Катрин взяла Машу за руку и, пытливо глядя ей в глаза, как бы боясь пропустить малейшее выражение ее лица, сказала, понизив голос:
– Хотите вы, оставаясь моей крепостной, поехать к вашему жениху? Я тоже создам для этого все условия. Вы его увидите, но останетесь навек моей крепостной, – подчеркнула она. – Выбирайте.
– Мне нечего выбирать, – сказала просто Маша, – если есть какая-либо возможность мне поехать к Мите, я, конечно, поеду. Оставьте при себе мою отпускную, но молю вас, отправьте меня скорее к нему. Он ведь очень плох, я могу его не застать.
Но Катрин надо было что-то досмотреть до конца.
– Останется ли он жить или умрет – поймите отчетливо, вы-то сами навек крепостная. И это свое слово я тоже сдержу.
– Если Митя умрет, я, быть может, тоже не стану жить; если ж он останется жить, я доверюсь вашему великодушию. – Голос Маши на минуту пресекся. – Ведь вы разрешите мне с ним остаться? О, наложите какой угодно оброк, я выполню. Ведь кроме танцев я знаю столько разных рукоделий, на которые тоже есть спрос.
– Хорошо, – сказала Катрин, отпуская руку Маши, – завтра же начну хлопотать, чтобы вы ехали с тем курьером, который должен вернуться в армию, Но помните, вы едете как моя собственность…

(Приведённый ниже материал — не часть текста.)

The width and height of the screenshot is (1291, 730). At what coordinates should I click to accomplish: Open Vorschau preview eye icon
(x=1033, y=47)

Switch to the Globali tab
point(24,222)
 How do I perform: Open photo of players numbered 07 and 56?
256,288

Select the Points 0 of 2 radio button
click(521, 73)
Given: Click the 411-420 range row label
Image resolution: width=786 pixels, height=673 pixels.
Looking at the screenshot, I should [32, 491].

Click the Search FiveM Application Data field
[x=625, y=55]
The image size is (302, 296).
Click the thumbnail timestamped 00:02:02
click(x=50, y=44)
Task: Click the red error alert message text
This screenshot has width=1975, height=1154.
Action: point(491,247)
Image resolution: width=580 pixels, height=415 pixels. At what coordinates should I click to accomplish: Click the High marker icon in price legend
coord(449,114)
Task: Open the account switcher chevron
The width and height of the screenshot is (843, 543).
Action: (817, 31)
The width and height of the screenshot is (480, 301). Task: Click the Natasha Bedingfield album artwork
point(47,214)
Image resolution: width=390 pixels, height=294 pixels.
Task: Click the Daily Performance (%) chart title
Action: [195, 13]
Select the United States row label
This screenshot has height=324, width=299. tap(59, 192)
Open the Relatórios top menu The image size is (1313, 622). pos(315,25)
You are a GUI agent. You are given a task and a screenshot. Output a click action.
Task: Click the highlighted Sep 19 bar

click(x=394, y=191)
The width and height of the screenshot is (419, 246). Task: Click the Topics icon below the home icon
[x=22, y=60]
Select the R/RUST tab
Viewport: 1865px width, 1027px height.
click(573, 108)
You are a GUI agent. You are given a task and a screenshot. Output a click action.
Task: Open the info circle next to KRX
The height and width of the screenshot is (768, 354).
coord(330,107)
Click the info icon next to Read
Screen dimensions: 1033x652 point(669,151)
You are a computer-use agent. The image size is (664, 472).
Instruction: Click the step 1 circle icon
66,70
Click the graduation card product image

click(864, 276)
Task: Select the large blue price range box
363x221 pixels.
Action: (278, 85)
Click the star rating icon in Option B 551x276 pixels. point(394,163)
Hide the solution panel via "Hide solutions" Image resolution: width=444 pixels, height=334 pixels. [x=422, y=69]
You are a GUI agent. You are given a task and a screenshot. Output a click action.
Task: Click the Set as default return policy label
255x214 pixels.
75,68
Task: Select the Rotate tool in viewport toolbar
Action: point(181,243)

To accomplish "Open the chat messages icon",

– Только б увидеть его! – вырвалось у Маши с нежным чувством такой глубины и чистоты, что Катрин вспыхнула и, бросив взятую на себя роль, горячо сказала:
– За кого же вы меня, Машенька, принимаете, если так сразу поверили моим словам? Да неужто я похожа на мучительницу Салтычиху?
– Вы так воспитаны… Ваше право владеть живыми людьми.
Катрин заносчиво прервала:
– Я воспитана книгами писателей, научивших меня мыслить, и живых людей собственностью иметь не желаю. Недаром у меня на полке запрещенный Радищев. Сама я, может быть, жертва не меньше вашего… Мой ум иссушил мое сердце, и я не верю в любовь. Ваш случай был слишком для меня соблазнителен, чтобы я смогла удержаться от маленького над вами опыта. Простите мою жестокость, вот ваша вольная.